WHAT TO DO:
Reproduce the records starting with the first line and going on through the line that contains "tap(142, 131)", both ends included.

* BEGIN MATERIAL SUPPLIED *

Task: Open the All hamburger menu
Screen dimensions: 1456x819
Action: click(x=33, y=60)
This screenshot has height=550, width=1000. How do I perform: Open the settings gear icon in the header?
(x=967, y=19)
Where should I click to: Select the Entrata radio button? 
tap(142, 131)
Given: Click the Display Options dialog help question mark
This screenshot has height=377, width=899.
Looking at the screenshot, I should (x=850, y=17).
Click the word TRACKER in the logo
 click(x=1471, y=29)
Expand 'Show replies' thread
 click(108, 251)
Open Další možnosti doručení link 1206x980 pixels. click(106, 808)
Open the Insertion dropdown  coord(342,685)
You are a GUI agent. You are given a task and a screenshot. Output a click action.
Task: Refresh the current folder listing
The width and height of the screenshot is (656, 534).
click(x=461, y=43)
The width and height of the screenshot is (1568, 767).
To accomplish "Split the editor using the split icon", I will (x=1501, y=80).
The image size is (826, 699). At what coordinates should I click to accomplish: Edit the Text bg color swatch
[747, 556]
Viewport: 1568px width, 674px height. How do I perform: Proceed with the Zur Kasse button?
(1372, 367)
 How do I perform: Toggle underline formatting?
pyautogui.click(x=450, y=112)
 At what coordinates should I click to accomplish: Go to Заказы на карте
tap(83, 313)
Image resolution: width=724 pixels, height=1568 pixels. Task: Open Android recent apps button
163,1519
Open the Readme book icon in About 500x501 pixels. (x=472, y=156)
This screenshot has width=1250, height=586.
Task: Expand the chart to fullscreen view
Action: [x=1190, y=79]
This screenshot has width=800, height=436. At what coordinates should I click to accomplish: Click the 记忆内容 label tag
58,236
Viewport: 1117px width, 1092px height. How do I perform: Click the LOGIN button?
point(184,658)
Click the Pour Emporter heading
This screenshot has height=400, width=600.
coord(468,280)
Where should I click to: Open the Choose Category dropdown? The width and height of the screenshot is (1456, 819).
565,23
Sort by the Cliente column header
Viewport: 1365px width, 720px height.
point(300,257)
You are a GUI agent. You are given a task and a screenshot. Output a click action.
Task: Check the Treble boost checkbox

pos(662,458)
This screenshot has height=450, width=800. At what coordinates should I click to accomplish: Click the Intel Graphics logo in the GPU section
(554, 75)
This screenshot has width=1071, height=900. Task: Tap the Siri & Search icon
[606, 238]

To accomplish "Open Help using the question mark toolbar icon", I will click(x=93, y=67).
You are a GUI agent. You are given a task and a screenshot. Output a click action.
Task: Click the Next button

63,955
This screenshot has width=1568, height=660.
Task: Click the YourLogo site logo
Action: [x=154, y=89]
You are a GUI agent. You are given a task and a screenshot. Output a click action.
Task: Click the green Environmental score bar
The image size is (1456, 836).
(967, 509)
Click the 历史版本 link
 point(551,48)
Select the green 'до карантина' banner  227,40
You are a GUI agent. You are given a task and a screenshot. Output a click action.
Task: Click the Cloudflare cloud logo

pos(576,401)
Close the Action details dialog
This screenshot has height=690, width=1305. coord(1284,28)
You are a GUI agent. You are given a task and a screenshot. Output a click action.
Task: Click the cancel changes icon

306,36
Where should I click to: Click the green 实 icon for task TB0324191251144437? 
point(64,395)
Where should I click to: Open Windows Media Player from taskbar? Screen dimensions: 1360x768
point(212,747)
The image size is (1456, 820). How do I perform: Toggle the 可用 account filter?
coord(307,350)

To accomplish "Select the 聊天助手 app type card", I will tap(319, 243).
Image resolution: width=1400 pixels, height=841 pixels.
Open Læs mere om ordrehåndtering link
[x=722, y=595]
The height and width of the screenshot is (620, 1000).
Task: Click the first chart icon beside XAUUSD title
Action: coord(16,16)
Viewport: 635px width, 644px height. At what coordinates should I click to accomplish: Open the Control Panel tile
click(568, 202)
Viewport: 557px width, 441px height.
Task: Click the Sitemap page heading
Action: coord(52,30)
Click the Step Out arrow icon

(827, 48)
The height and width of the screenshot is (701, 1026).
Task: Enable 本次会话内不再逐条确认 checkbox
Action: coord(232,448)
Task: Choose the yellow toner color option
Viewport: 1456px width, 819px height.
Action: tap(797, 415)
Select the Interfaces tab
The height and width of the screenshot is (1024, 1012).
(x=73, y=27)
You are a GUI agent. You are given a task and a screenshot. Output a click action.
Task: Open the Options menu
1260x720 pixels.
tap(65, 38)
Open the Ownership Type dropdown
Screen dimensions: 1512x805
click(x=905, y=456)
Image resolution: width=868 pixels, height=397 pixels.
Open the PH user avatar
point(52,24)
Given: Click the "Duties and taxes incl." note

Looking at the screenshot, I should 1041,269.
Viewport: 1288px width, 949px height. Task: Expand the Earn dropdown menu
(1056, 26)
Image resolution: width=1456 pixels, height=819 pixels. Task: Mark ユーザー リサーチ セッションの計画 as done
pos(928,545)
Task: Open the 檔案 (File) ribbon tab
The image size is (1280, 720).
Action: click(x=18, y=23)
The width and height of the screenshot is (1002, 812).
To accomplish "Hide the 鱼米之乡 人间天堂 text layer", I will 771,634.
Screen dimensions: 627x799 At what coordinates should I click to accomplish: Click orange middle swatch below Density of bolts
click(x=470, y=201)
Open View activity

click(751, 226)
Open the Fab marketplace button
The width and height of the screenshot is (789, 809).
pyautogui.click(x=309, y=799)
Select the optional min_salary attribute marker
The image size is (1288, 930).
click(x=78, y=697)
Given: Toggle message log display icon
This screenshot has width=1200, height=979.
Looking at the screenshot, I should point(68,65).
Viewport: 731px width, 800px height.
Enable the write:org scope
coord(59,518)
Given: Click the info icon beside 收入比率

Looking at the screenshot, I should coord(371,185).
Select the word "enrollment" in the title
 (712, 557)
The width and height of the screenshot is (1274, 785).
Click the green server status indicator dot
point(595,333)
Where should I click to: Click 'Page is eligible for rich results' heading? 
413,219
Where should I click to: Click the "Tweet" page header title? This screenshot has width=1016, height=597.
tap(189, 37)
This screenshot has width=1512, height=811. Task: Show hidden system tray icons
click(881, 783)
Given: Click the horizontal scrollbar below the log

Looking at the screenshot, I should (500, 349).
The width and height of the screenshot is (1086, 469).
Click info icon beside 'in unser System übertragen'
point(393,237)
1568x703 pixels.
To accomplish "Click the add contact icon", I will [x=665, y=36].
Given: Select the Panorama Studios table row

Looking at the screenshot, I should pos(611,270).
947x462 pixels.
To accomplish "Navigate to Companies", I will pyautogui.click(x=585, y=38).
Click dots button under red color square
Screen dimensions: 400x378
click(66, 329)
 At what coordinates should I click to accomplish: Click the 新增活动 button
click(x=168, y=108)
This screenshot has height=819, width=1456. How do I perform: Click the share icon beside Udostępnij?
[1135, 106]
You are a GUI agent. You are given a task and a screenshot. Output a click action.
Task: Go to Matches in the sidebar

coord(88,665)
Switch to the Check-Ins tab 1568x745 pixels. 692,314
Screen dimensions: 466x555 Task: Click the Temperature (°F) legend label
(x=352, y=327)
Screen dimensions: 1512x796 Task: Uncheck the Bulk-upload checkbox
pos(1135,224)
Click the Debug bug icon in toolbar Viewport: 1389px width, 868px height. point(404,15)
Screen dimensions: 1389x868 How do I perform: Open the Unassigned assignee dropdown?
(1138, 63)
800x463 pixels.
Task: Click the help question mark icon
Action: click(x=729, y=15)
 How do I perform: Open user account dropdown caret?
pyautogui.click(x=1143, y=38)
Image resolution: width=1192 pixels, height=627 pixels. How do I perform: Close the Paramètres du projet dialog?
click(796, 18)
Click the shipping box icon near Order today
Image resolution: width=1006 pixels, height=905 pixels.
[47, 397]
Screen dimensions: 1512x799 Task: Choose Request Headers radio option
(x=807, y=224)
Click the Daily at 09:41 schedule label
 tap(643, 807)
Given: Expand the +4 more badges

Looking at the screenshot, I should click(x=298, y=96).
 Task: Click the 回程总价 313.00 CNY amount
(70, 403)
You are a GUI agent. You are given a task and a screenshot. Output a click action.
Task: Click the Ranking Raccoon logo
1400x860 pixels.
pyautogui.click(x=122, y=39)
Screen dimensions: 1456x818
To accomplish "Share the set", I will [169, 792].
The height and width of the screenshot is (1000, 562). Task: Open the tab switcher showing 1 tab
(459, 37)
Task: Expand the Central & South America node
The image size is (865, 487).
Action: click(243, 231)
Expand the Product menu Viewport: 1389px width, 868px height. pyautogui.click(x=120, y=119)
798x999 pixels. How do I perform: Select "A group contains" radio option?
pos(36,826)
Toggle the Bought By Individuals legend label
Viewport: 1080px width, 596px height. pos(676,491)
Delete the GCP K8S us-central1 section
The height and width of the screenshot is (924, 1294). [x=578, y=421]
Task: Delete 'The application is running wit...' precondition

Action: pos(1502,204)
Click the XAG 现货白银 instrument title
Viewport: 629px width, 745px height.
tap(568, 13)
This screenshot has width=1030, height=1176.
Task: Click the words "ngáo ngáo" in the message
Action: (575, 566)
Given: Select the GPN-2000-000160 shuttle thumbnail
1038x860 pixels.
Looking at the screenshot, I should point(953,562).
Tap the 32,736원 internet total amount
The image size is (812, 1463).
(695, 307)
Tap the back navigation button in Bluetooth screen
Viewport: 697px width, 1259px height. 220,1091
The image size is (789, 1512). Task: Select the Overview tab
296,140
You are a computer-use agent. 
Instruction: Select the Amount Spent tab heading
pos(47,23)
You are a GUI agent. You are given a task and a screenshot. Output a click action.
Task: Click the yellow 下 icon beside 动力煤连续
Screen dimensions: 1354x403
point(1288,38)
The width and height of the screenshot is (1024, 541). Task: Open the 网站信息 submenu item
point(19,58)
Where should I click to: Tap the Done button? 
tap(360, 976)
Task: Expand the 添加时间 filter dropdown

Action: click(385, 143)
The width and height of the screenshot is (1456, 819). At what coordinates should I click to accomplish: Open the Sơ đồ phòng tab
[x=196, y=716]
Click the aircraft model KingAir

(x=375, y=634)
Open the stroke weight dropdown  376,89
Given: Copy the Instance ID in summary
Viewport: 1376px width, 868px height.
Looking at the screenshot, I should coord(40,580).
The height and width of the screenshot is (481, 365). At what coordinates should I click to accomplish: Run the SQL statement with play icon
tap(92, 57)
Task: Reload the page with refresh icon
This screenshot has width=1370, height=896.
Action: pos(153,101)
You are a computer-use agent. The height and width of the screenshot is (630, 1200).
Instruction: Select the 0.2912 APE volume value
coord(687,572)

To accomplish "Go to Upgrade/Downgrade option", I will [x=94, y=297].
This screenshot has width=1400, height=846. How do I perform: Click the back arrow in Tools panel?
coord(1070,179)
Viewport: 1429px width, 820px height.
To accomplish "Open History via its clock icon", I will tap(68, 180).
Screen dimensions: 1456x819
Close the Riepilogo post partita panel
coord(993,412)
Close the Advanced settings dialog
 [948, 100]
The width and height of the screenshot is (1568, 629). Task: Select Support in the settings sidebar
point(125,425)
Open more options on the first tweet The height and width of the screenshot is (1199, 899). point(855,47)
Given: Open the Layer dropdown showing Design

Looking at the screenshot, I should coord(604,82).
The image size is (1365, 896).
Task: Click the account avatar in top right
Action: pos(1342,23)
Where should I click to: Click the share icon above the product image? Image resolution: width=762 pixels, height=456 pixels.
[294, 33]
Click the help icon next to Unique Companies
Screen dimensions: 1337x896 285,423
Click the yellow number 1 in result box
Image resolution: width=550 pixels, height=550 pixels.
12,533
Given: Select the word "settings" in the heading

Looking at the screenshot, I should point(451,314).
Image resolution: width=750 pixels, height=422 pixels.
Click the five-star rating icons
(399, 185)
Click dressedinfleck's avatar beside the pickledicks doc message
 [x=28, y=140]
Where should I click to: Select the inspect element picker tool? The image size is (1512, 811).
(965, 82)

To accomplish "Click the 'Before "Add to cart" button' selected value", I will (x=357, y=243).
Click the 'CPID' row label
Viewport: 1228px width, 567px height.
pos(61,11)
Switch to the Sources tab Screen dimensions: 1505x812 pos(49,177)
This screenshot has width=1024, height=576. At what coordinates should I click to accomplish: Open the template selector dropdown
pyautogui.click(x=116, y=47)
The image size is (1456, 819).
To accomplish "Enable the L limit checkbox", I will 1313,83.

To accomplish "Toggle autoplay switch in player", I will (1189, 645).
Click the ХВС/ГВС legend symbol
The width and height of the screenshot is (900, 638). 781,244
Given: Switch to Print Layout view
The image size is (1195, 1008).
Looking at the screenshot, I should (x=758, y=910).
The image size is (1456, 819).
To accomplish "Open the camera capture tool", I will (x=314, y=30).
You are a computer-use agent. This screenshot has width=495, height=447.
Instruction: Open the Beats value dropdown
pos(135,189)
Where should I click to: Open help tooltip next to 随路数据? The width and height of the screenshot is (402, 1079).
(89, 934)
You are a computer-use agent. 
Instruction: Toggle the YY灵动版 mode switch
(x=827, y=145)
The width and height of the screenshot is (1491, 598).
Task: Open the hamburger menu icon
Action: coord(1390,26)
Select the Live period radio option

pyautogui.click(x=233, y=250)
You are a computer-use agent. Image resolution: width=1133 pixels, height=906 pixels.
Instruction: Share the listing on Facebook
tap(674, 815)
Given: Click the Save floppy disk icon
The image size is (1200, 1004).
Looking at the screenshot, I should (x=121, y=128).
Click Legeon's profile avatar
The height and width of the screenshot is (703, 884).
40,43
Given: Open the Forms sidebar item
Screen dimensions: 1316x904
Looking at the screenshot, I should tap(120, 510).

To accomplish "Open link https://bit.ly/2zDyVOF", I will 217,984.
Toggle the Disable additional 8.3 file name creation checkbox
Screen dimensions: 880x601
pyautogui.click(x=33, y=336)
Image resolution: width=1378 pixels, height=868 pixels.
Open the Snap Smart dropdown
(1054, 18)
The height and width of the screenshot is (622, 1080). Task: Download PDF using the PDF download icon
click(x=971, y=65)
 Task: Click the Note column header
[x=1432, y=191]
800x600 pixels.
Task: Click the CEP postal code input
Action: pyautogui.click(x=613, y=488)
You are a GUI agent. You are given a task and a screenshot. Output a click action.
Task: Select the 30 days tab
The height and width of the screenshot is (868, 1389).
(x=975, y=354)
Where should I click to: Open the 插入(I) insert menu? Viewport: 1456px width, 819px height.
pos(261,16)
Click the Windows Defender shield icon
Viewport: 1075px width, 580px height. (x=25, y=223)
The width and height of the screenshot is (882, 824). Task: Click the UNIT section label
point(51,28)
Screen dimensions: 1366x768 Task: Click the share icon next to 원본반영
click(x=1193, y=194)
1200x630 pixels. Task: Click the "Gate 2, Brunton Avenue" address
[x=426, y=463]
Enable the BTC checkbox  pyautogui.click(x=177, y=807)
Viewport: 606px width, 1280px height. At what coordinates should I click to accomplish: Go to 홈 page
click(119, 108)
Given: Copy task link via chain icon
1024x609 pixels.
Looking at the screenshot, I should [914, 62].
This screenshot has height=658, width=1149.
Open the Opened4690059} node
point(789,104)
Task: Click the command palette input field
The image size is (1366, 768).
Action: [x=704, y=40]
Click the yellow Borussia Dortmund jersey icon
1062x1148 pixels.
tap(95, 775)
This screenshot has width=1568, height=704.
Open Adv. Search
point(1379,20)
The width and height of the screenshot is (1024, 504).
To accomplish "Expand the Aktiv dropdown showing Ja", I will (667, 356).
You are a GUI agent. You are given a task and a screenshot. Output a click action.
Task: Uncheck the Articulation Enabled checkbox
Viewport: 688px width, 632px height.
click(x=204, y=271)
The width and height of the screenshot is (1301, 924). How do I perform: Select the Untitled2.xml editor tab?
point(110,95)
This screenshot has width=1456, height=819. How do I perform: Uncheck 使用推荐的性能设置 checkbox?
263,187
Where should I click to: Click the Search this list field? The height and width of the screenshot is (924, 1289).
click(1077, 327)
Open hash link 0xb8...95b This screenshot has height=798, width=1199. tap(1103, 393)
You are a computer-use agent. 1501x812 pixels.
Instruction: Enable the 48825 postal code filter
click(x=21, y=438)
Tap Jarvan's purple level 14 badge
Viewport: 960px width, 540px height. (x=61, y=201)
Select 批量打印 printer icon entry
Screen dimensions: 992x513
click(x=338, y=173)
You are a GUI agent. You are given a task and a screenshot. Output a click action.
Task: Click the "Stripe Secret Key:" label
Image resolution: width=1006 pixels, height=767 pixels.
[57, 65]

* END MATERIAL SUPPLIED *

RESPONSE TO THIS EXERCISE:
Task: Open the All hamburger menu
Screen dimensions: 1456x819
Action: click(x=33, y=60)
This screenshot has height=550, width=1000. How do I perform: Open the settings gear icon in the header?
(x=967, y=19)
Where should I click to: Select the Entrata radio button? 
tap(142, 131)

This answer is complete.